Since educated older people generally know more words than younger people, simply by virtue of having been around longer, the experiment simulates what an older brain has to do to retrieve a word. And when the researchers incorporated that difference into the models, the aging “deficits” largely disappeared.
“What shocked me, to be honest, is that for the first half of the time we were doing this project, I totally bought into the idea of age-related cognitive decline in healthy adults,” the lead author, Michael Ramscar, said by email. But the simulations, he added, “fit so well to human data that it slowly forced me to entertain this idea that I didn’t need to invoke decline at all.”
. . .
Scientists who study thinking and memory often make a broad distinction between “fluid” and “crystallized” intelligence. The former includes short-term memory, like holding a phone number in mind, analytical reasoning, and the ability to tune out distractions, like ambient conversation. The latter is accumulated knowledge, vocabulary and expertise.
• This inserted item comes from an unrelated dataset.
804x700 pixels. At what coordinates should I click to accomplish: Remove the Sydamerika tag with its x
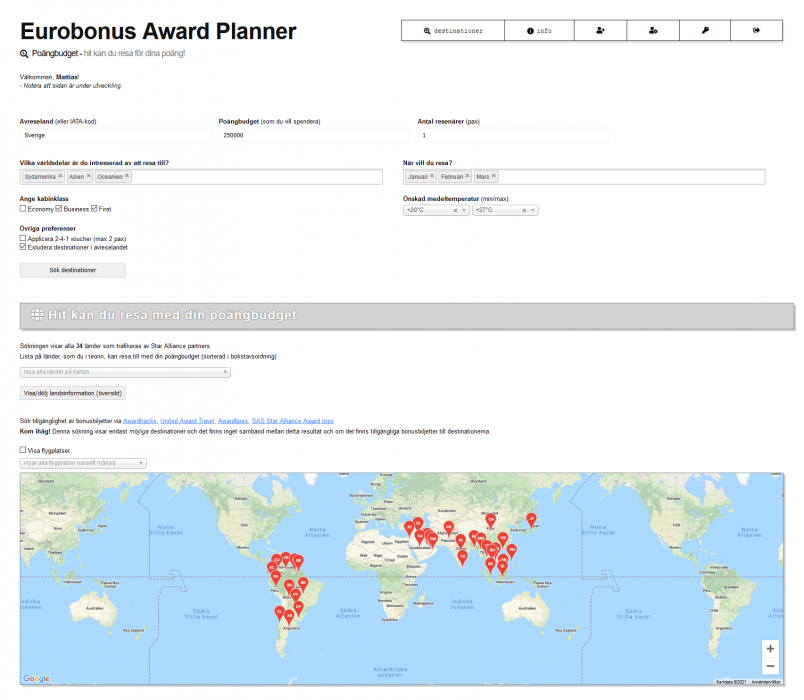pos(60,176)
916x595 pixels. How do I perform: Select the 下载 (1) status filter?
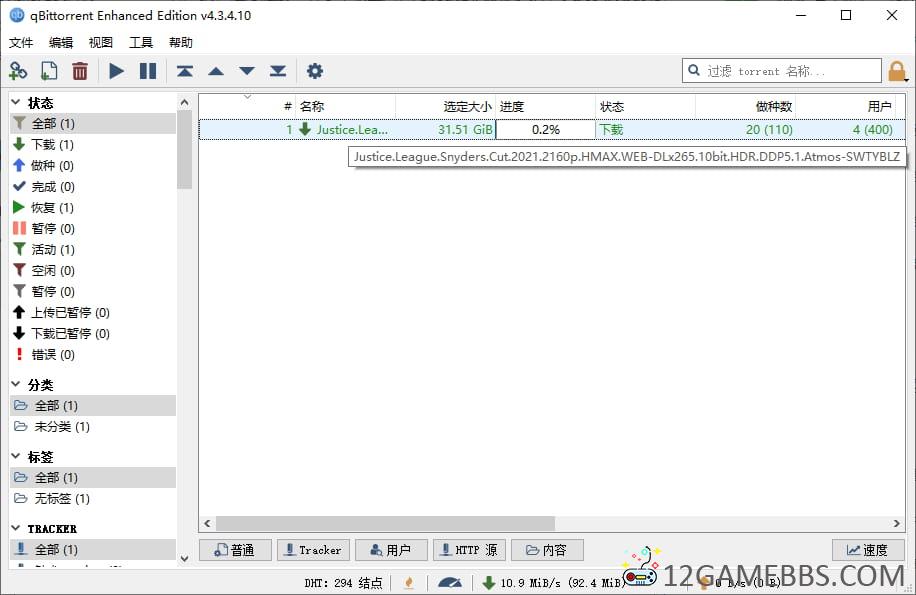coord(53,144)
“In essence, what Ramscar’s group is arguing is that an increase in crystallized intelligence can account for a decrease in fluid intelligence,” said Zach Hambrick, a psychologist at Michigan State University. In a variety of experiments, Dr. Hambrick and Timothy A. Salthouse of the University of Virginia have shown that crystallized knowledge (as measured by New York Times crosswords, for example) climbs sharply between ages 20 and 50 and then plateaus, even as the fluid kind (like analytical reasoning) is dropping steadily — by more than 50 percent between ages 20 and 70 in some studies. “To know for sure whether the one affects the other, ideally we’d need to see it in human studies over time,” Dr. Hambrick said.
For the full commentary, see:
BENEDICT CAREY. “MIND; Older Mind May Just Be a Fuller Mind.” The New York Times (Tues., JANUARY 28, 2014): D3.
(Note: ellipsis added.)
(Note: the online version of the commentary has the date JANUARY 27, 2014, and has the title “MIND; The Older Mind May Just Be a Fuller Mind.”)
The Ramscar article mentioned above is:
Ramscar, Michael, Peter Hendrix, Cyrus Shaoul, Petar Milin, and Harald Baayen. “The Myth of Cognitive Decline: Non-Linear Dynamics of Lifelong Learning.” Topics in Cognitive Science 6, no. 1 (Jan. 2014): 5-42.
One of the papers by Hambrick and Salthouse that discusses crystallized knowledge is:
Hambrick, David Z., and Timothy A. Salthouse. “Predictors of Crossword Puzzle Proficiency and Moderators of Age-Cognition Relations.” Journal of Experimental Psychology, General 128, no. 2 (June 1999): 131-64.